When I started the women’s circle in Whistler in January this year, my aim was to tackle our society’s pervasive loneliness crisis. I wanted the women’s circle to offer a place for women to feel connected to other women in Whistler.
My goal was to create a safe, nonjudgmental space for women to share and support each other through some of their current challenges. I expected that this circle would be a place where we could check in with each other. I found that many women from my practice and within this group long for a deeper connection with people in their community. For some women, the circle encouraged them to step outside their comfort zone, meet new people, and make new friends.
The circle was something for us to look forward to every week. Consistency of the group allowed women to feel heard and supported every week in a 4-week series. This was an opportunity to engage with each other and an invitation to connect with themselves on a deeper level.
We did weekly visualization exercises, and I provided journal prompts as homework for the women to explore themselves during our sessions, hoping to build self-awareness, self-compassion, and self-understanding. Human connection is a basic need. We need to feel connected to ourselves and each other as much as we need air in our lungs and water to survive. When we feel safe and supported, our nervous systems are regulated, and we are more open, mindful, curious, and empathic to others.
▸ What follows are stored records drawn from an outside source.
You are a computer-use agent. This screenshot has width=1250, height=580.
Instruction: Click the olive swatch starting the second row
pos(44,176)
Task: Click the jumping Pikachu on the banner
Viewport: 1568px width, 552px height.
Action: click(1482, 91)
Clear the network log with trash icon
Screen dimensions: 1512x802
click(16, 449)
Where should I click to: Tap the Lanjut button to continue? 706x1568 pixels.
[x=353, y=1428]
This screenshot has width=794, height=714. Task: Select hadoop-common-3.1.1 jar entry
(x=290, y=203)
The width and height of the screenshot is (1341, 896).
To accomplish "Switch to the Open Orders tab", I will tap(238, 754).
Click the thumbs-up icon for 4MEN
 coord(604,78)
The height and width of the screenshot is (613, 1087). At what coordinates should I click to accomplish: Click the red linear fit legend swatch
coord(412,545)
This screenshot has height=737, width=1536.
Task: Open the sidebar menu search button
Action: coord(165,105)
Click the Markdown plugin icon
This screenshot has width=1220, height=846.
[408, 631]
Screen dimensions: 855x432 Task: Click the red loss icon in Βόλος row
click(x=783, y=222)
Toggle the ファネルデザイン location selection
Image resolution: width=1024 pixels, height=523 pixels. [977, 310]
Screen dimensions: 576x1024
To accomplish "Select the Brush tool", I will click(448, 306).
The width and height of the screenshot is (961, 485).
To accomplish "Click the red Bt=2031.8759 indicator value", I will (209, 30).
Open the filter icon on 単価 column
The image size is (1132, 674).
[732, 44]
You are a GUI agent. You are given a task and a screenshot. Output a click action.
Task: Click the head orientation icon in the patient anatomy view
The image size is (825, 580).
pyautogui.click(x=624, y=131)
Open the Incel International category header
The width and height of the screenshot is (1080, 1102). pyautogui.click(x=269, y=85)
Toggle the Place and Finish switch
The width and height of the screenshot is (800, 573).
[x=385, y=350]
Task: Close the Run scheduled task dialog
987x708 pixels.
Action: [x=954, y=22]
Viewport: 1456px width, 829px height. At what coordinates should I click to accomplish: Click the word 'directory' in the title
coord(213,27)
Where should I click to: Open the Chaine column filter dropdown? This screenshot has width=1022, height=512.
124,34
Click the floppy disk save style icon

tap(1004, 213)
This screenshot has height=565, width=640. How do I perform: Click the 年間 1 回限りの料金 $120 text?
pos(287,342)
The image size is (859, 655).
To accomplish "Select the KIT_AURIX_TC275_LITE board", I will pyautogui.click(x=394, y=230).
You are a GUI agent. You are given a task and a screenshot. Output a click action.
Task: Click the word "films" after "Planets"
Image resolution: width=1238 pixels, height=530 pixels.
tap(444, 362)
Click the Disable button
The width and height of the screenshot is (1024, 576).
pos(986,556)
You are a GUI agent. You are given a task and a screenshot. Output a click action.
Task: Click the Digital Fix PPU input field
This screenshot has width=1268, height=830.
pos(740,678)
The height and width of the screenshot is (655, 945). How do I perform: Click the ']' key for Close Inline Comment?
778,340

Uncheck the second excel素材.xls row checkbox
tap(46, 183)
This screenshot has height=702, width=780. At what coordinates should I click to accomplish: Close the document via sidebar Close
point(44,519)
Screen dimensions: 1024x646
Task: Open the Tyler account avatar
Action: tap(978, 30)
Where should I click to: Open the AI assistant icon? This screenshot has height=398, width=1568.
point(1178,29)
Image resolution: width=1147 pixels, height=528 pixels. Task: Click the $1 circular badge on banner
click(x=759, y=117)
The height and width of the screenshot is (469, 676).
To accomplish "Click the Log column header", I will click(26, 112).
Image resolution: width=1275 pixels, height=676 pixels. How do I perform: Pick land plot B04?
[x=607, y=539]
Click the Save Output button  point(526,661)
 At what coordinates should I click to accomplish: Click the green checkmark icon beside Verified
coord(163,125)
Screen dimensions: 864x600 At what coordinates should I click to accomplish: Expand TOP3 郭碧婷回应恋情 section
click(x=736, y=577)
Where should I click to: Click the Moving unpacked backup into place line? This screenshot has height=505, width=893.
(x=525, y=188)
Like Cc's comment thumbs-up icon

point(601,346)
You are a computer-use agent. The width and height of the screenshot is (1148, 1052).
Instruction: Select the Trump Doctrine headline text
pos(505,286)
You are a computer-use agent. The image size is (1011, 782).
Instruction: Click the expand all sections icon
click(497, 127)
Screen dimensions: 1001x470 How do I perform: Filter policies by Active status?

The women’s circle is an inclusive sisterhood that allows for women to bond, feel heard, share stories, and draw out solutions to life’s challenges together. Our women’s circle was a space where we knew we had others to lean on and feel empowered by that support. A supported community is a healthy community. Our problems and challenges in life can leave us feeling isolated. Those challenges are more manageable when we are backed up by social support. Relating to others’ stories, we feel a connection and, therefore, less isolated.
I appreciate the time it takes to feel comfortable enough to share intimate information about oneself to a group. It was a beautiful process to watch as the weeks went on and the group’s comfortability with each other started to show up in how much of themselves was released to each other. The sisters’ vulnerabilities were shared and met with compassion and validation.
Trust developed over the four weeks we spent together and was extended to a group chat with members interacting with each other outside of the circle. Some of the women even participated in cold plunges together, furthering their exploration outside their comfort zones. I’m proud and humbled to have facilitated my first women’s circle, and I’m thinking of ways to offer more groups to the community. I believe human beings are stronger when they are connected.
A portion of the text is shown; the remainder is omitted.